┏━━
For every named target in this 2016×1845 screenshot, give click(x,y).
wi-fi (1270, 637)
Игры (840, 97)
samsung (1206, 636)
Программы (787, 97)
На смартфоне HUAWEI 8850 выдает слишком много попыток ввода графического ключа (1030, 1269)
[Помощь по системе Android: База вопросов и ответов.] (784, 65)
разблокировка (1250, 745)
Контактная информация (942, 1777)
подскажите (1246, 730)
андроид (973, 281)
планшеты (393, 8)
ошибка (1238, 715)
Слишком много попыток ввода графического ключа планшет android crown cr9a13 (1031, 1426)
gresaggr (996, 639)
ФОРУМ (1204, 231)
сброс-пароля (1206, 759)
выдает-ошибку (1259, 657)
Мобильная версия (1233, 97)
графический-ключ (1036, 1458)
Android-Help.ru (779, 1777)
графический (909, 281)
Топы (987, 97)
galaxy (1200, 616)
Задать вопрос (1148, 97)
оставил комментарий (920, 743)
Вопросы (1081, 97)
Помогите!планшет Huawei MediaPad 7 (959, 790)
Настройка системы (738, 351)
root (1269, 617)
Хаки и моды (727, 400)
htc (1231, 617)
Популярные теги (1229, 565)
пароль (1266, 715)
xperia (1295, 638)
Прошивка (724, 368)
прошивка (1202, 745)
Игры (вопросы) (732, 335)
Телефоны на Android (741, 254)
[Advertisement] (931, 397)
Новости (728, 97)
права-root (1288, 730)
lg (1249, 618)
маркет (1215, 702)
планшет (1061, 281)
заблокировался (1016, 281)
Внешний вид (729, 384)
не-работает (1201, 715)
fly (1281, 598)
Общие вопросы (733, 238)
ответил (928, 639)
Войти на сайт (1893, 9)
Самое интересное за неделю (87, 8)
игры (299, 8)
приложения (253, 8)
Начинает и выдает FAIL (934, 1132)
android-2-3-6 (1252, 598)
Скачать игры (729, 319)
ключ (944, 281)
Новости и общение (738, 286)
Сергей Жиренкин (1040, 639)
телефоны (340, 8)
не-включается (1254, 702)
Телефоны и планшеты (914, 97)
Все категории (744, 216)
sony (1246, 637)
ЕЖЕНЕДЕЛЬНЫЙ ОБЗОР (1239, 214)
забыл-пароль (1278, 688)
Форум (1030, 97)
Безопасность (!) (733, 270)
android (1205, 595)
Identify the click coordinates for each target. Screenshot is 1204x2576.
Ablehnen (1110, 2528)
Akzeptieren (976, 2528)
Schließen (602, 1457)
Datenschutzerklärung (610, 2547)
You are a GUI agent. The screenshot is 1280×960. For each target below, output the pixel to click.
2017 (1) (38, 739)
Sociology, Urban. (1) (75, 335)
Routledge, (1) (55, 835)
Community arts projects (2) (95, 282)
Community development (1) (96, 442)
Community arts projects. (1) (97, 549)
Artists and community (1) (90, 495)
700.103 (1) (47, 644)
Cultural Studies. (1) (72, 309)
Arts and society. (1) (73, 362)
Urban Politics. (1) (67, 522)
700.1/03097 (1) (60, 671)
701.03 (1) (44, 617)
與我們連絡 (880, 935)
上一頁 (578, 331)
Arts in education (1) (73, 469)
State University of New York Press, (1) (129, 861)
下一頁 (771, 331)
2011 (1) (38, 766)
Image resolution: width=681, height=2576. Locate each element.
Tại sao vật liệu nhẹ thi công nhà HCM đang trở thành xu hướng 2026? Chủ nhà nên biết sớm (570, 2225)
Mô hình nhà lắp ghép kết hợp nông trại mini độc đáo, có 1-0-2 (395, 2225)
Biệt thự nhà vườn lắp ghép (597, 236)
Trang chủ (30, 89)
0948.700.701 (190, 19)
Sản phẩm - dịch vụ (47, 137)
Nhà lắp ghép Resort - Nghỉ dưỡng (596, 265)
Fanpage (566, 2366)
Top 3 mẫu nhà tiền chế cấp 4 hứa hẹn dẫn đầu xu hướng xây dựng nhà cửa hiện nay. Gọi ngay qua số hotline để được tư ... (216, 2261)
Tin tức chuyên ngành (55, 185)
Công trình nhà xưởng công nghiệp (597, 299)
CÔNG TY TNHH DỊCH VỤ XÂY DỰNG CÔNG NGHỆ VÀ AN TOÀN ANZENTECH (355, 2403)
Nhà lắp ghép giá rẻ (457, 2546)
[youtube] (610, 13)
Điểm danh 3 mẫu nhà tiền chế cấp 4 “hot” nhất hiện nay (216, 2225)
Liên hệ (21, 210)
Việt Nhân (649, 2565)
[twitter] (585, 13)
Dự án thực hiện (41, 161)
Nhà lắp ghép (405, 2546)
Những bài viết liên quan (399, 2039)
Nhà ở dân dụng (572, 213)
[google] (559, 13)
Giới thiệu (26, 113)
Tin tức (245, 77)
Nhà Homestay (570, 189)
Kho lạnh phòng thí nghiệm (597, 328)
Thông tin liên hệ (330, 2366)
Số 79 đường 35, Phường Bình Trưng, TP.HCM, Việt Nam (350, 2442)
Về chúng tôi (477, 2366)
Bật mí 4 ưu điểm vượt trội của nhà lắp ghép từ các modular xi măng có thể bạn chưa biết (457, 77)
┗━━
## Work item
Each line must be given again exactly as written above.

## Response
For every named target in this 2016×1845 screenshot, give click(x,y).
wi-fi (1270, 637)
Игры (840, 97)
samsung (1206, 636)
Программы (787, 97)
На смартфоне HUAWEI 8850 выдает слишком много попыток ввода графического ключа (1030, 1269)
[Помощь по системе Android: База вопросов и ответов.] (784, 65)
разблокировка (1250, 745)
Контактная информация (942, 1777)
подскажите (1246, 730)
андроид (973, 281)
планшеты (393, 8)
ошибка (1238, 715)
Слишком много попыток ввода графического ключа планшет android crown cr9a13 (1031, 1426)
gresaggr (996, 639)
ФОРУМ (1204, 231)
сброс-пароля (1206, 759)
выдает-ошибку (1259, 657)
Мобильная версия (1233, 97)
графический-ключ (1036, 1458)
Android-Help.ru (779, 1777)
графический (909, 281)
Топы (987, 97)
galaxy (1200, 616)
Задать вопрос (1148, 97)
оставил комментарий (920, 743)
Вопросы (1081, 97)
Помогите!планшет Huawei MediaPad 7 (959, 790)
Настройка системы (738, 351)
root (1269, 617)
Хаки и моды (727, 400)
htc (1231, 617)
Популярные теги (1229, 565)
пароль (1266, 715)
xperia (1295, 638)
Прошивка (724, 368)
прошивка (1202, 745)
Игры (вопросы) (732, 335)
Телефоны на Android (741, 254)
[Advertisement] (931, 397)
Новости (728, 97)
права-root (1288, 730)
lg (1249, 618)
маркет (1215, 702)
планшет (1061, 281)
заблокировался (1016, 281)
Внешний вид (729, 384)
не-работает (1201, 715)
fly (1281, 598)
Общие вопросы (733, 238)
ответил (928, 639)
Войти на сайт (1893, 9)
Самое интересное за неделю (87, 8)
игры (299, 8)
приложения (253, 8)
Начинает и выдает FAIL (934, 1132)
android-2-3-6 (1252, 598)
Скачать игры (729, 319)
ключ (944, 281)
Новости и общение (738, 286)
Сергей Жиренкин (1040, 639)
телефоны (340, 8)
не-включается (1254, 702)
Телефоны и планшеты (914, 97)
Все категории (744, 216)
sony (1246, 637)
ЕЖЕНЕДЕЛЬНЫЙ ОБЗОР (1239, 214)
забыл-пароль (1278, 688)
Форум (1030, 97)
Безопасность (!) (733, 270)
android (1205, 595)
Identify the click coordinates for each target. Screenshot is 1204x2576.
Ablehnen (1110, 2528)
Akzeptieren (976, 2528)
Schließen (602, 1457)
Datenschutzerklärung (610, 2547)
You are a GUI agent. The screenshot is 1280×960. For each target below, output the pixel to click.
2017 (1) (38, 739)
Sociology, Urban. (1) (75, 335)
Routledge, (1) (55, 835)
Community arts projects (2) (95, 282)
Community development (1) (96, 442)
Community arts projects. (1) (97, 549)
Artists and community (1) (90, 495)
700.103 (1) (47, 644)
Cultural Studies. (1) (72, 309)
Arts and society. (1) (73, 362)
Urban Politics. (1) (67, 522)
700.1/03097 (1) (60, 671)
701.03 (1) (44, 617)
與我們連絡 (880, 935)
上一頁 (578, 331)
Arts in education (1) (73, 469)
State University of New York Press, (1) (129, 861)
下一頁 (771, 331)
2011 (1) (38, 766)
Image resolution: width=681, height=2576. Locate each element.
Tại sao vật liệu nhẹ thi công nhà HCM đang trở thành xu hướng 2026? Chủ nhà nên biết sớm (570, 2225)
Mô hình nhà lắp ghép kết hợp nông trại mini độc đáo, có 1-0-2 (395, 2225)
Biệt thự nhà vườn lắp ghép (597, 236)
Trang chủ (30, 89)
0948.700.701 (190, 19)
Sản phẩm - dịch vụ (47, 137)
Nhà lắp ghép Resort - Nghỉ dưỡng (596, 265)
Fanpage (566, 2366)
Top 3 mẫu nhà tiền chế cấp 4 hứa hẹn dẫn đầu xu hướng xây dựng nhà cửa hiện nay. Gọi ngay qua số hotline để được tư ... (216, 2261)
Tin tức chuyên ngành (55, 185)
Công trình nhà xưởng công nghiệp (597, 299)
CÔNG TY TNHH DỊCH VỤ XÂY DỰNG CÔNG NGHỆ VÀ AN TOÀN ANZENTECH (355, 2403)
Nhà lắp ghép giá rẻ (457, 2546)
[youtube] (610, 13)
Điểm danh 3 mẫu nhà tiền chế cấp 4 “hot” nhất hiện nay (216, 2225)
Liên hệ (21, 210)
Việt Nhân (649, 2565)
[twitter] (585, 13)
Dự án thực hiện (41, 161)
Nhà lắp ghép (405, 2546)
Những bài viết liên quan (399, 2039)
Nhà ở dân dụng (572, 213)
[google] (559, 13)
Giới thiệu (26, 113)
Tin tức (245, 77)
Nhà Homestay (570, 189)
Kho lạnh phòng thí nghiệm (597, 328)
Thông tin liên hệ (330, 2366)
Số 79 đường 35, Phường Bình Trưng, TP.HCM, Việt Nam (350, 2442)
Về chúng tôi (477, 2366)
Bật mí 4 ưu điểm vượt trội của nhà lắp ghép từ các modular xi măng có thể bạn chưa biết (457, 77)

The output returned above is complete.